FIGURE 8. — **p73 is not regulated by YAP in KB cells.** A, KB cells expressing Tet-on shYAP were incubated in the presence or absence of Dox for 72 h and then treated with CDDP (15 μm) for 14 h. Real-time RT PCR was performed with primers indicated. B, U2OS cells were cotransfected with YAP constructs and the p53-Luc reporter. Cell lysates were analyzed by dual luciferase reporter assay. C, KB cells were treated with CDDP (15 μm) or UV-irradiated (100 J/m²), and p53 levels were monitored by immunoblotting. D, RNA was extracted from the cell lines indicated and analyzed by RT PCR.

DISCUSSION

YAP has a dual role in stimulating proliferation and protecting against apoptosis but also promoting apoptosis. YAP has been implicated as an oncogene in human cancers and animal models (9, 10, 12, 13). On the contrary, the YAP gene is lost in breast cancer, and knockdown of YAP in breast cancer cell lines suppresses cell death and enhances tumor growth in nude mice, indicating YAP to be a tumor suppressor (30). Our results support that YAP functions as an anti-apoptotic regulator. Knockdown of YAP enhanced caspase 9 activation and cleavage of caspase substrate upon CDDP treatment (Fig. 7). The dual role of YAP may be explained by the selective regulation of different transcription factors (31). The dual role of YAP may be mediated mainly by TEAD and p73. The state of p73 expression is likely to be crucial in the pro-apoptotic function of YAP as the expression of p73, and its isoforms vary widely depending on tissue and cell types (16, 32). However, we show that in p73-deficent cells such as KB, a protective anti-apoptotic signal is relayed to TEAD via YAP phosphorylation on exposure to genotoxic stress such as CDDP. Our results indicate that multisite phosphorylation of YAP is crucial and required to protect against apoptosis.

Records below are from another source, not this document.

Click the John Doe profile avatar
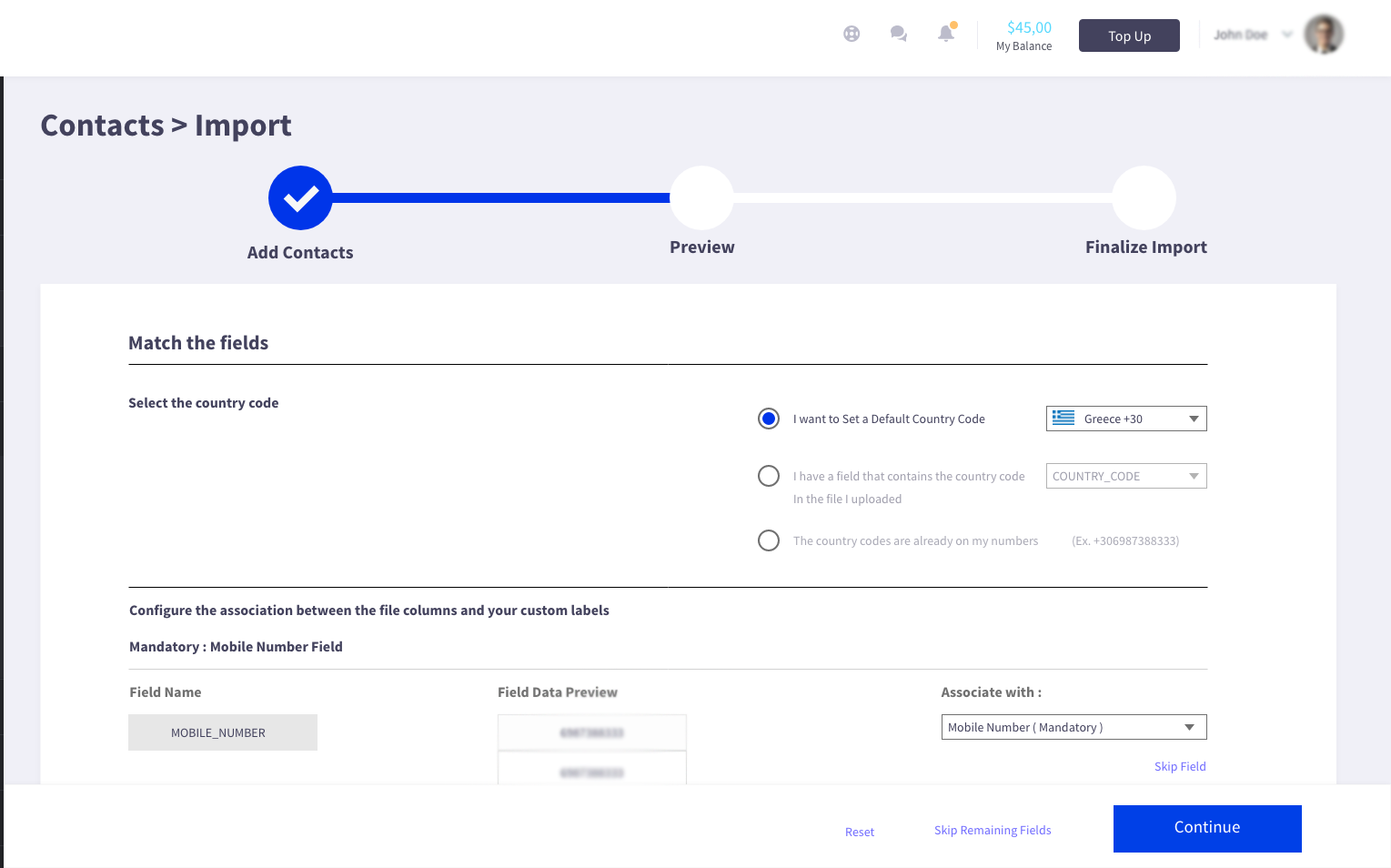 coord(1324,35)
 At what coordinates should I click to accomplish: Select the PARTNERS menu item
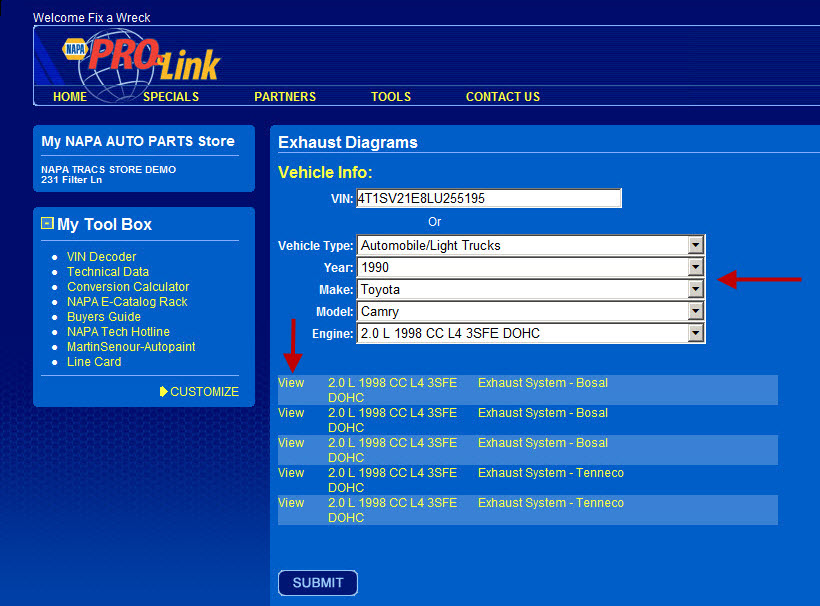[x=285, y=97]
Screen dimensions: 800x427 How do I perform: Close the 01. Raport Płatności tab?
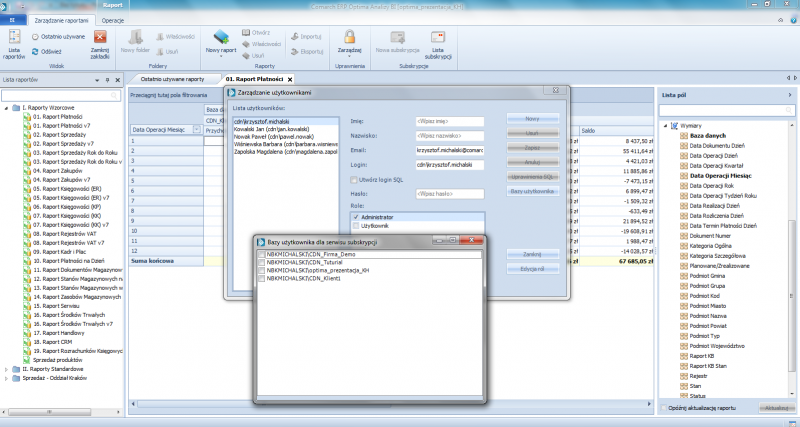(290, 78)
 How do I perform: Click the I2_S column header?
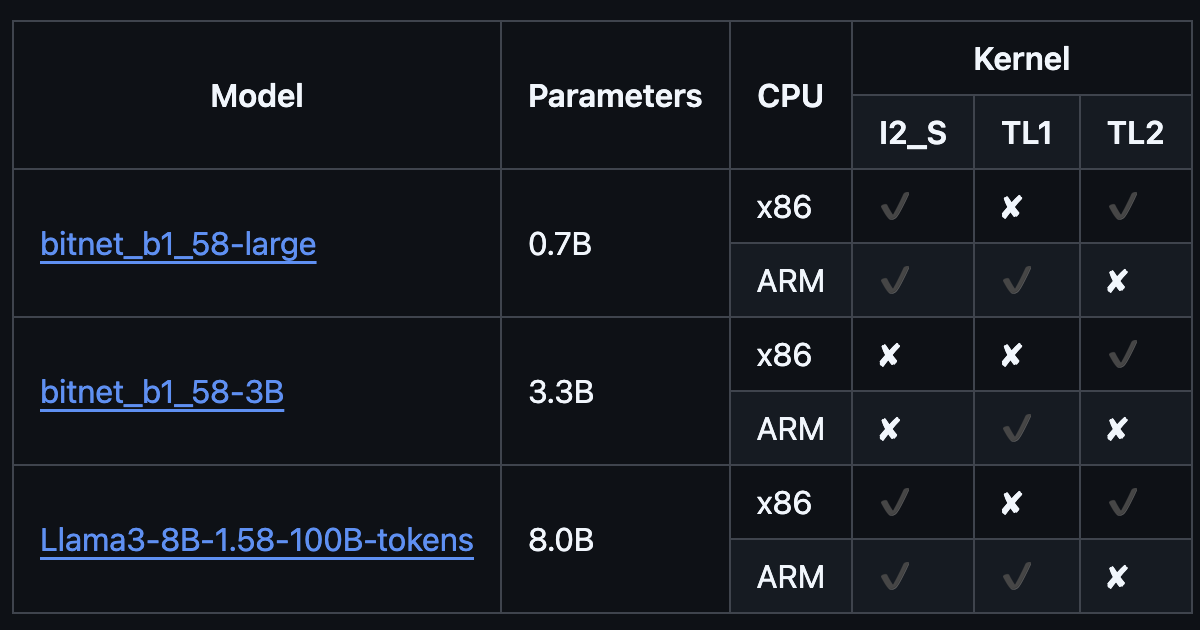tap(913, 133)
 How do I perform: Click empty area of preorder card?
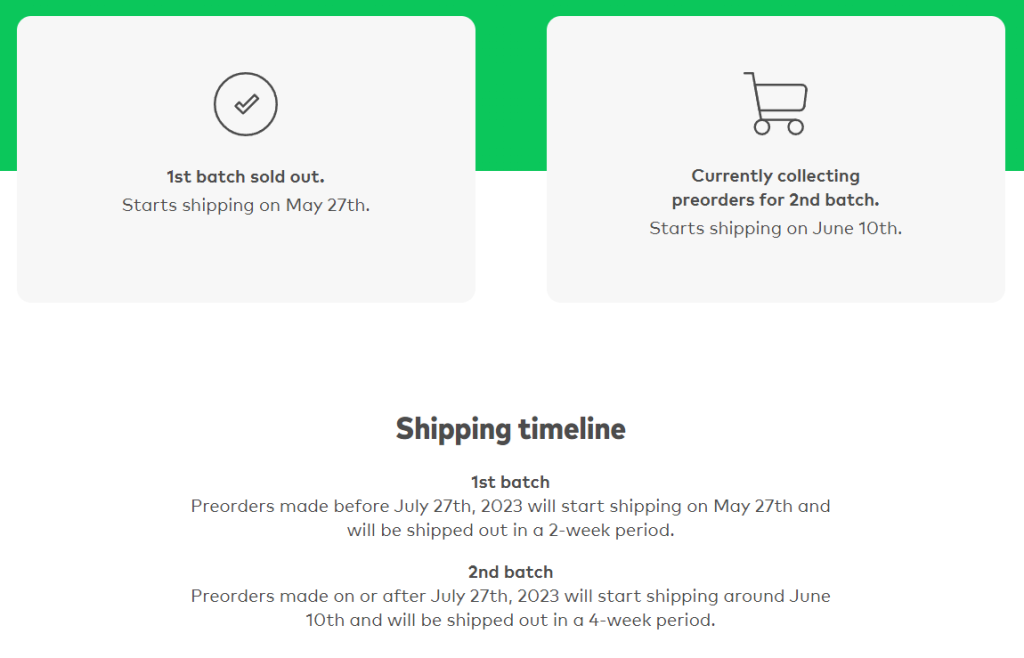click(x=775, y=270)
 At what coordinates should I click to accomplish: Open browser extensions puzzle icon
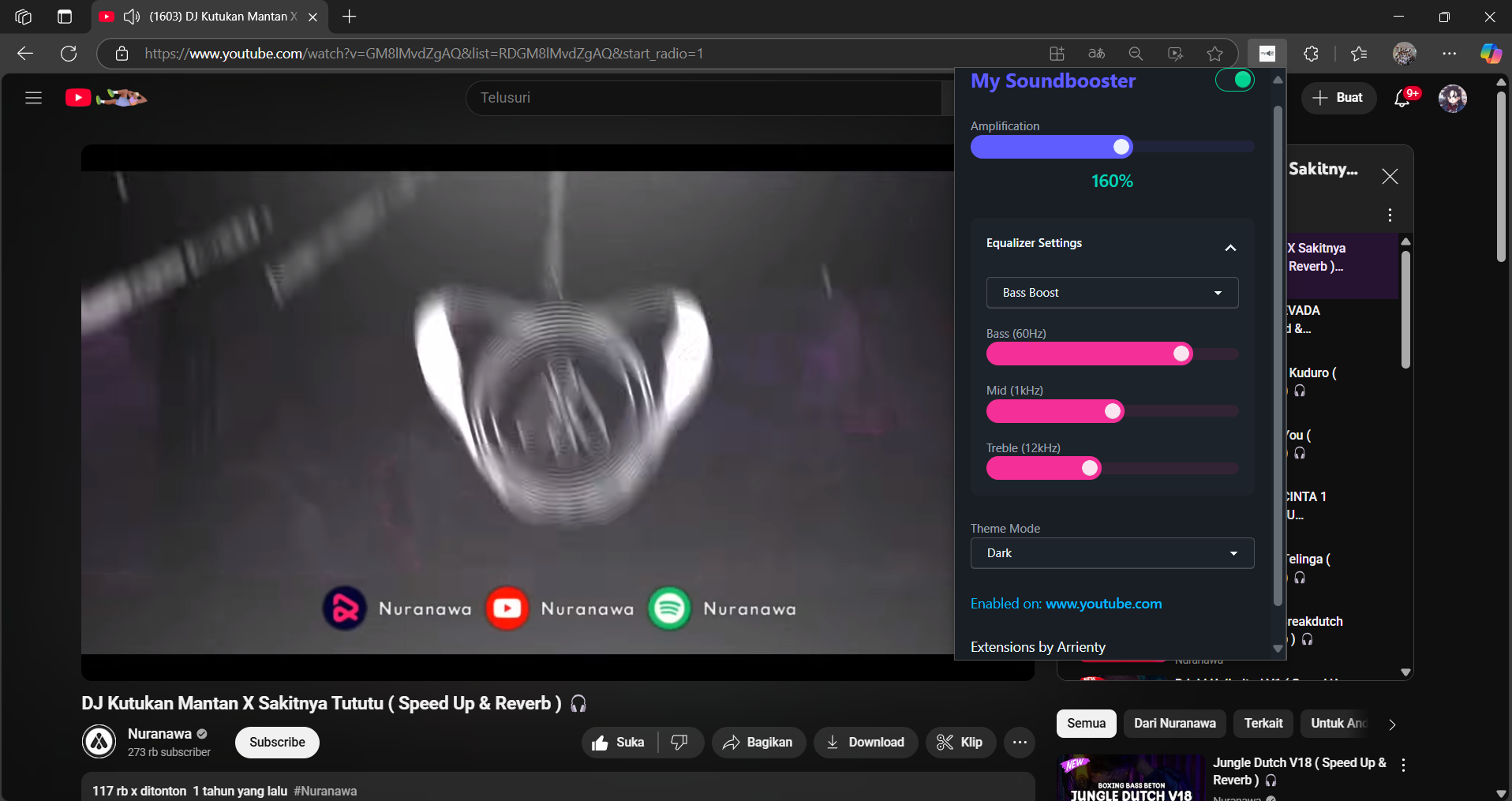point(1311,54)
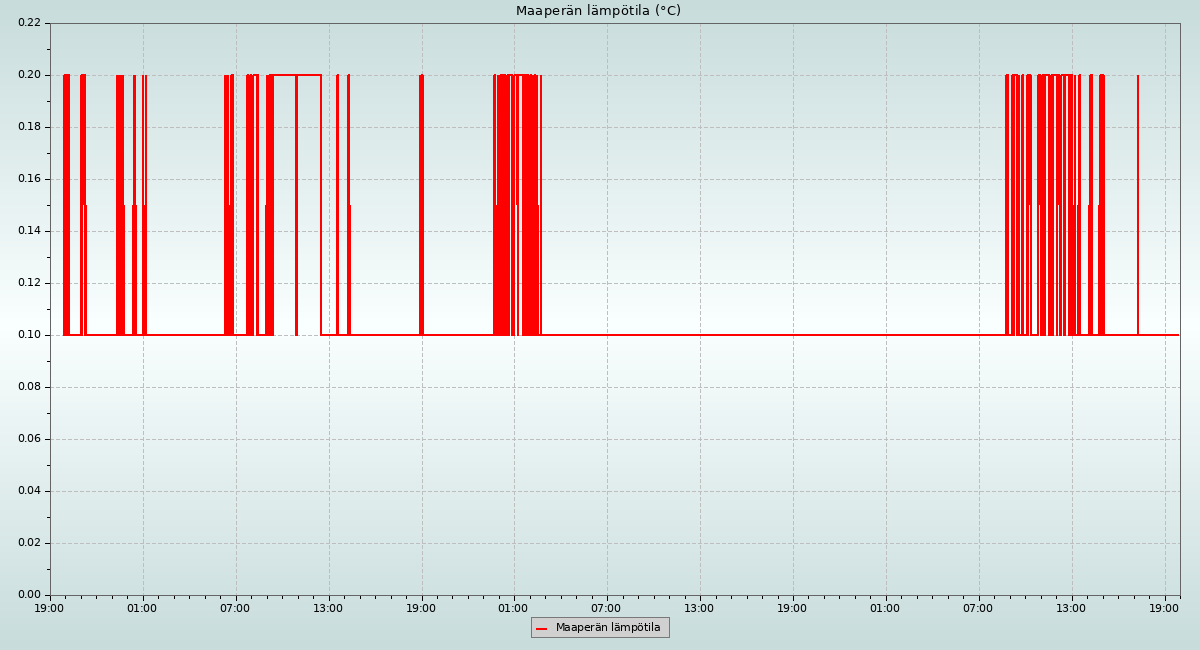Click the rightmost 07:00 x-axis label
The width and height of the screenshot is (1200, 650).
pos(978,608)

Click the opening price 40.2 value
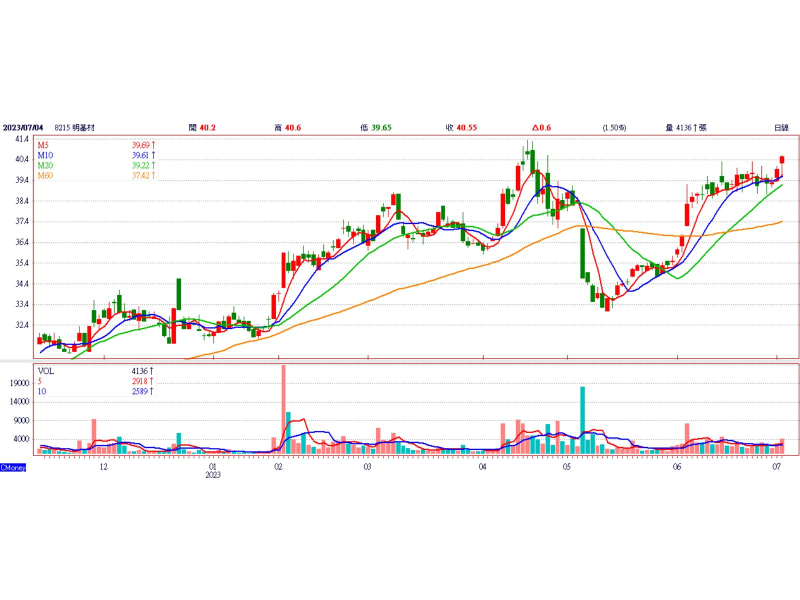pyautogui.click(x=208, y=128)
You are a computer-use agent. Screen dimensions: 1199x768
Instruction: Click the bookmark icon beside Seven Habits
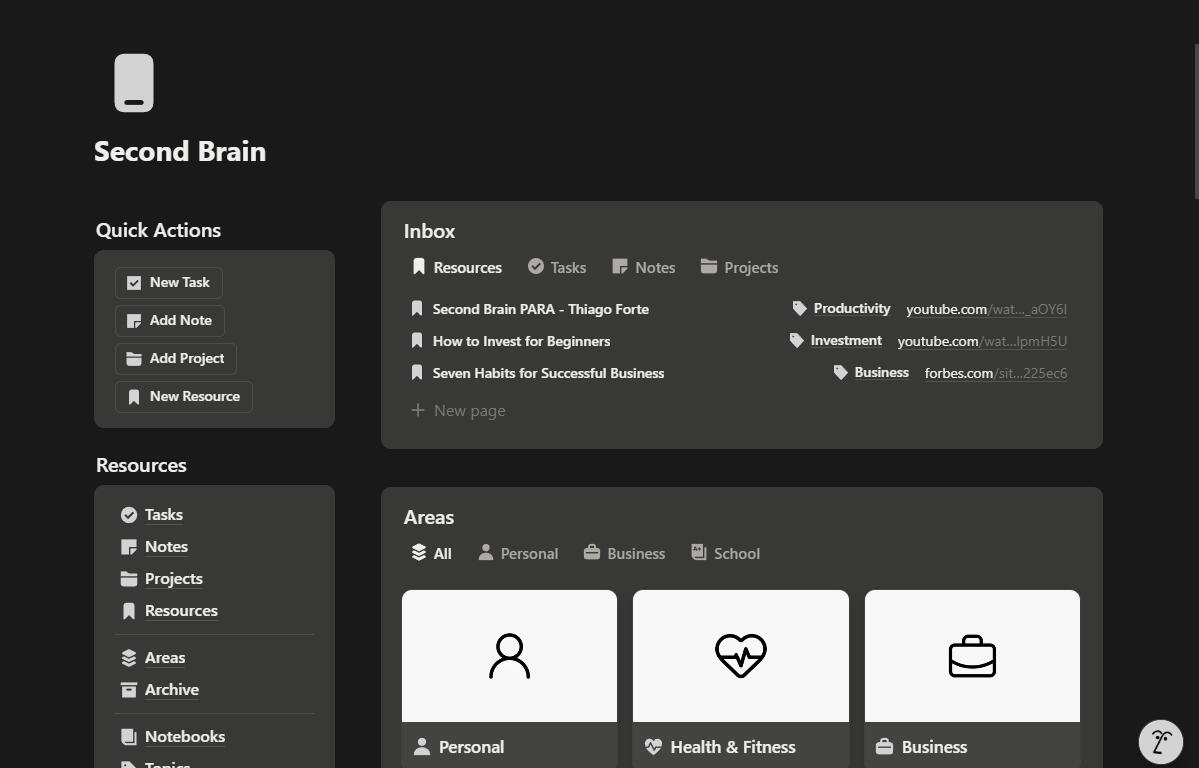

Phosphorylation is a fundamental post-translational modification that regulates the function, localization, and binding specificity of target proteins. YAP is phosphorylated at multiple sites including a well characterized phosphorylation at Ser-127. However, it is not known how other phosphorylation regulates the function of YAP in cell proliferation and apoptosis. Our findings indicate that YAP is regulated by hyperphosphorylation upon exposure to genotoxic stress. Supporting our results, Tomlinson et al. (33) recently reported that JNK phosphorylated YAP to regulate apoptosis, although the mechanism was different from our findings. They showed that YAP protected keratinocytes from UV irradiation-induced apoptosis by binding and stabilizing pro-proliferative ΔNp63α. However, it was not described whether YAP phosphorylation by JNK regulated the coactivator activity of YAP or YAP binding to ΔNp63α controlled the transcription of target genes. We clearly show that multisite phosphorylation is associated with the coactivator activity of YAP and required for protection from apoptosis. We conclude that the multisite phosphorylation of YAP activates TEAD-dependent transcription, although we cannot rule out that ΔNp63α is another regulator of anti-apoptotic transcription in KB cells. It is likely that the regulation of ΔNp63α by YAP is also cell type-specific and dependent on the expression of p73 as the expression of p63 and its isoforms is wildly various depending on cell types (16, 32).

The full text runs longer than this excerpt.